The situation in which immigrants live and the hurt that the people we represent are enduring has forced us to take drastic action…we understand the risks we confront and we will not deny the fact that we are scared, but we cannot just sit and wait for Immigration Reform. Every day that goes by, dozens of families are destroyed. Every day that passes, hundreds of children are separated from their parents and thousands of young students are in detention instead of in college…Mr. President, please put yourself in our shoes and just imagine for a minute what it would be like to be separated from your beautiful daughters just because you were born in a different latitude.

Then, on January 5th 2010, the Fast for Our Families campaign received national attention when Jean Montrevil, a Haitian immigrant leader who was detained on December 30th during a routine check-in with ICE, began his own fast in prison, joining his efforts with the fasters in Florida. Since then over 1,000 petitioners and 50 organizations have come together to demand Jean’s release.

Jean entered the U.S. on a green card, as a legal permanent resident, in 1986. Three years later, at the age of 19, he was convicted of selling cocaine and served 11 years in prison for his crime. He is now 41 years old, is married to a U.S. citizen, Jani Montrevil, and is a father to four American-born children. Moreover, he has since stayed out of trouble, started a van service to support his family and become a community leader; he is an immigrant rights activist with the New Sanctuary Coalition and Families for Freedom.

On December 30th, Jean made his check-in with ICE in New York, which he has done every month since he was released from prison, and was unexpectedly arrested and transported to a Pennsylvania prison. According to immigration laws passed in 1996, any immigrant convicted of a felony, even if retroactive, can face deportation, but ICE has not released any statements as to why he was arrested this time. Jean is on a hunger strike, refusing to eat food until the government reforms laws on deportation practices that “destroy families.”

Support for Jean’s release is growing after a rally of over a hundred people protested for the reform of these draconian immigration laws outside the Varick Street Immigrant Detention Center in New York on Tuesday, January 5th. Amongst the protesters were 8 clergy and 2 community members who were arrested for blocking traffic to prevent the transport of more immigrant detainees. Rev. Donna Schaper of Judson Memorial Church, who knows Montrevil well, stated:

I am being arrested because it is a moral outrage that our government would do this to such a great man and father. These immigration laws that destroy families contradict the values we should uphold as a society. They need to change now.

Jani Montrevil showed support for her husband’s decision to join the fasters in Florida and said of their common goal, “We will fight together!” And Jon Fried, who has almost completed a week of his fast was excited to hear the news. “It is great to know that this movement to keep our families together is spreading across the country, he said. All across the country, solidarity actions for Fast for Our Families are being planned, with groups in Texas and New Hampshire organizing efforts to join in support over the next week. 

We despair that such drastic, physical measures are required to ensure that families are reunited and future families are spared the horror of losing loved ones, and can only hope that these measures bear fruit before it is too late.

Please sign the petition to the President and the Senate demanding Jean’s release by clicking here.  If you represent an organization that would like to show support for Jean, sign on here.

Find more information about Jean Montrevil’s case here.

Photo courtesy of www.newsanctuarynyc.wordpress.com

UPDATE: As of January 25th, 2009, Jean Montrevil was released from detention. The fight continues to end the threat of deportation, but he is back home with his family and community members in New York City.

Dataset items

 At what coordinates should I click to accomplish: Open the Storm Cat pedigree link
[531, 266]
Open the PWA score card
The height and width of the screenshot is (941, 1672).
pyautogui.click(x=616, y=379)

**WORK ITEM A:**
Rewrite the paragraph of the passage about Jean Montrevil that begins "Jean entered the U.S. on a green card" as a bulleted list that keeps its main facts.
**WORK ITEM B:**
According to the passage about Jean Montrevil, how many clergy were arrested at the rally outside the Varick Street Immigrant Detention Center?
Rely only on the passage about Jean Montrevil for your answers.

**RESULT A:**
- Entered the U.S. in 1986 on a green card as a legal permanent resident.
- Was convicted of selling cocaine three years later, at age 19, and served 11 years in prison.
- Is now 41, married to U.S. citizen Jani Montrevil, and the father of four American-born children.
- Has stayed out of trouble since, started a van service to support his family, and become a community leader.
- Works as an immigrant rights activist with the New Sanctuary Coalition and Families for Freedom.

**RESULT B:**
Eight clergy were arrested.